One of those activities was to visit Najd Village which is a traditional Arabic restaurant. It just so happened that a group outing was organized during our first week of orientation so I signed up. As I previously mentioned, going out in Saudi Arabia is often a challenging endeavor. First, women can’t drive, so we’re left to rely on a driver (or in this case a bus driver) to get you from A to B. Second, Saudi time is kinda like Island time- so things often don’t actually start when they’re supposed to. Third, Riyadh traffic is crazy. Seriously. It’s absurd, and trust me there will be a whole other post on this topic in the next few weeks. Fourth, you’ve ALWAYS got to be aware of prayer times and plan accordingly, Anyways, back to the Najd Village adventure…….so a group of maybe 25 of us meet up to take a bus driven by a “new” driver who doesn’t speak English to the restaurant which is supposed to be a 15 min drive away. The traffic was quite heavy. After maybe 45 minutes traffic appears to get better and things are looking promising as the organizers keep telling us that “we should be quite close.” Clue #1 that things weren’t going to plan was the bus doing a U-turn on the highway and us back tracking in the direction we’d just come from. Luckily one of the organizers spoke some Arabic and asked the driver if we were close. Driver nods and shows 2 fingers which naturally one assumes means two minutes (but now in hindsight might have meant 2 hours). We continue driving and we’re now clearly heading out of town.

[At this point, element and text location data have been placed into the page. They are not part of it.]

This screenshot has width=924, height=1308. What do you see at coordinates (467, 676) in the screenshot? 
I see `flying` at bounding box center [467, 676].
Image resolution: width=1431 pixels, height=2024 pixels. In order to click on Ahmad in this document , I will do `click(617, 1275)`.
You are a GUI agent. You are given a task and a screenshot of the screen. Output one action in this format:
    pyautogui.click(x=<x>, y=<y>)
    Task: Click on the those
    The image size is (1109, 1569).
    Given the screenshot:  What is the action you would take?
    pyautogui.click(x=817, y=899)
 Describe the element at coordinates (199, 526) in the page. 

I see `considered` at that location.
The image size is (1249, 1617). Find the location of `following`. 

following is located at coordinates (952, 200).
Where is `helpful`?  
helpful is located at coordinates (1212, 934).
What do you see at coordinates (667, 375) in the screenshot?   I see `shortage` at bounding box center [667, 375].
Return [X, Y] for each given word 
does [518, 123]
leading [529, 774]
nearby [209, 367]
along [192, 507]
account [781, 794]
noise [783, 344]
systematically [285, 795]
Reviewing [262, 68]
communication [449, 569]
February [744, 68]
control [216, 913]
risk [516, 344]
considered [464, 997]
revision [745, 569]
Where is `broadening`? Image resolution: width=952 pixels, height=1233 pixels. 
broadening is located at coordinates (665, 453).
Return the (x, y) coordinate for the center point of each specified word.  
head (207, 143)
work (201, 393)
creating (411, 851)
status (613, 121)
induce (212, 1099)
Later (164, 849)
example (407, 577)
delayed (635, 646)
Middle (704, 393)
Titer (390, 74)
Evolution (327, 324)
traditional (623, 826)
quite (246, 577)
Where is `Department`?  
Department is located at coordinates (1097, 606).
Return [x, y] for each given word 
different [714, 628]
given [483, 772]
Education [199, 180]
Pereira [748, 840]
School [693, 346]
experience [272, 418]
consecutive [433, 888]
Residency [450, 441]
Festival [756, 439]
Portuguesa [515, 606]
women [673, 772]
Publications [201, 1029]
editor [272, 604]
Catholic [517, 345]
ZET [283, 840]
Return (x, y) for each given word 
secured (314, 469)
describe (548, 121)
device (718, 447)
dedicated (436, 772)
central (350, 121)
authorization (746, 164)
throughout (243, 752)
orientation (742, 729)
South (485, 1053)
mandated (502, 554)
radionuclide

Its suddenly apparent that since we’ve been on the bus for well over an hour the driver has no idea where he’s going, but true to maintaining gender roles in this part of the world he’s not about to tell a bus full of ladies that. The only sensible option in his head is to just keep driving. By now we’re all growing a little concerned. One of the organizers rings the people in charge of the bus booking. It takes her several minutes to get the dispatcher to understand that no we are not calling to be picked up from the restaurant, but that we haven’t even made it to the restaurant. We’re still on the bloody bus! The phone is passed to the driver. Another U-turn is made and we head back in the direction that we’ve just come. Close to an hour and a half after we set out we pulled up to the restaurant, and I’m sure the bus driver was not too impressed by the round of applause and cheering that erupted.
Najd Village rrestaurant is beautiful from the outside with palm trees and ornately painted window shutters. The inside of the restaurant is divided into many private rooms which are decorated with old antiques, rugs, and cushions. You start off being served Arabic coffee and dates. Dates are hugely popular in Saudi and they are super sweet. I’ve been told that Arabic coffee is an acquired taste. I have not yet acquired it. It’s strong and potent, and tastes very strongly of cardamom of which I’m not a fan. I am however, a fan of the super cute little cups that it’s server in. Sort of like tiny shot glasses for coffee. After dates and coffee the table is prepared by the servers. By “table” I mean floor, as meals here are served in the traditional way where everyone sits on the floor surrounding the food. The food is a mixture of rice with chicken, lamb or prawns, delicious Middle Eastern breads and laban which is a type of Arabic yogurt. The food was good, less spicy than I would’ve liked, but still good. The atmosphere though is what makes the restaurant such a great experience.
I’m happy to report that we made it back to the compound without incident. The drivers internal GPS seemed to work and there were no U-turns involved!!
Hi – It’s really fun to read your blog! I hope you continue to enjoy your experiences and keep the positive spin going! Can you post a picture of yourself in the abaya? I can’t imagine wearing one of those in hot weather; I think I’d die! George and I continue to lobby for change, for New Light. We both wrote to the West Bengal Commission for Protection of Child Rights and the National Commission for same…No response. We’ll keep knocking on doors. Take care! Love, Marilyn
Thanks Marilyn! Great to hear from you. I’ve just ordered a new abaya so when I get it I’ll post photos!! Be sure to keep in touch!